All the right reasons to fight Lindsey Graham
Don’t waste your time thinking about politicians’ inner lives
You can see his eyes glancing over the heads of the detained migrants, his hands in his pockets, his face blank. He is standing outside a squalid human cage near the U.S.-Mexico border, and it is unclear whether he is seeing anything at all.
He is Lindsey Graham, Republican U.S. senator from the state of South Carolina, and we see him alongside Vice President Mike Pence, who maintains the same blank gaze throughout the estimated 90 seconds they spend inside the McAllen Border Station in Texas.
I am not here to attribute motivations to the senator from South Carolina. I don’t care anymore what he is thinking, how he feels, or whether he holds racial animus in his heart of hearts. That’s between him and God.

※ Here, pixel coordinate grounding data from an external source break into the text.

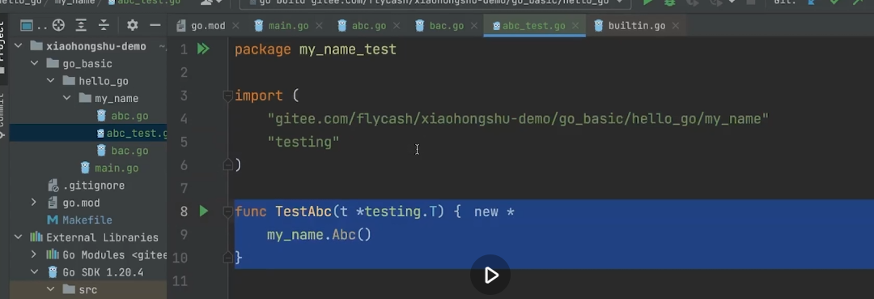Image resolution: width=874 pixels, height=299 pixels.
Task: Click the locate-file crosshair icon in Project panel
Action: (x=58, y=25)
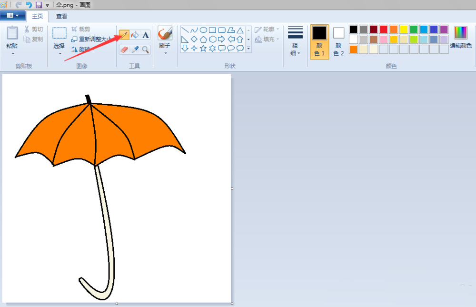Select the Fill with color bucket
This screenshot has width=476, height=307.
[135, 35]
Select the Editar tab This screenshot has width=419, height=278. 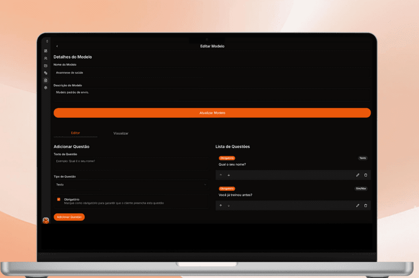tap(75, 133)
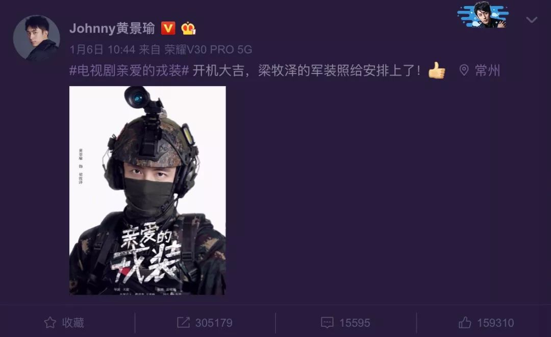
Task: Click the gold crown membership badge
Action: [188, 28]

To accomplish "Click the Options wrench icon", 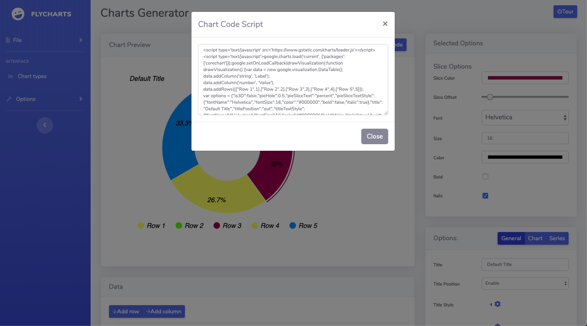I will (x=9, y=99).
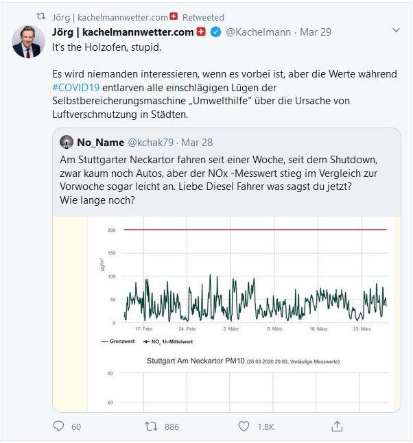Click the Grenzwert red legend entry
Image resolution: width=413 pixels, height=443 pixels.
pyautogui.click(x=118, y=341)
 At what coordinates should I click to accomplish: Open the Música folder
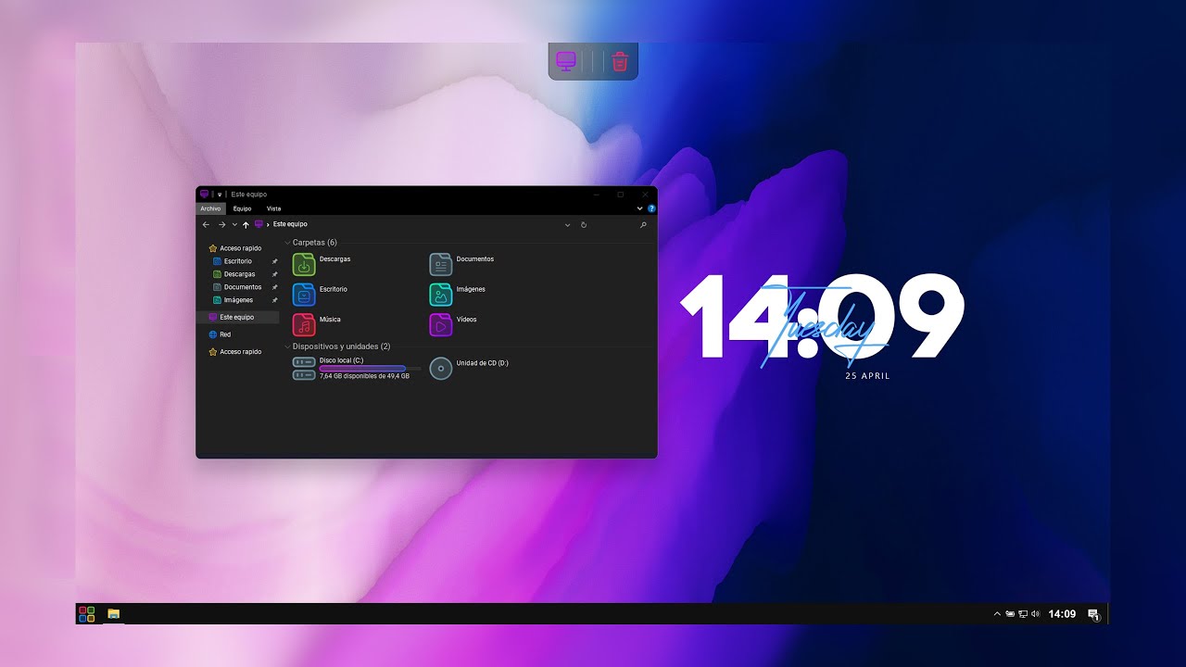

What I know is that, after visiting those men in a standing-room-only kennel, crying out for a toothbrush and a place to lay their heads, Senator Graham did not call for an end to the atrocity. He hopped on over to twitter dot com and offered some solemn words of solidarity — for the jailers.
“They are heroes and I, for one, truly appreciate their service,” the senator wrote.
Again, I don’t know or care if the senator truly appreciates his national heroes. The important thing is that the senator has chosen to do nothing, or worse than nothing, about the suffering he witnessed firsthand.
He went on to say on television that it would be fine with him if the captive migrants and asylum seekers stayed locked away in those conditions for 400 more days.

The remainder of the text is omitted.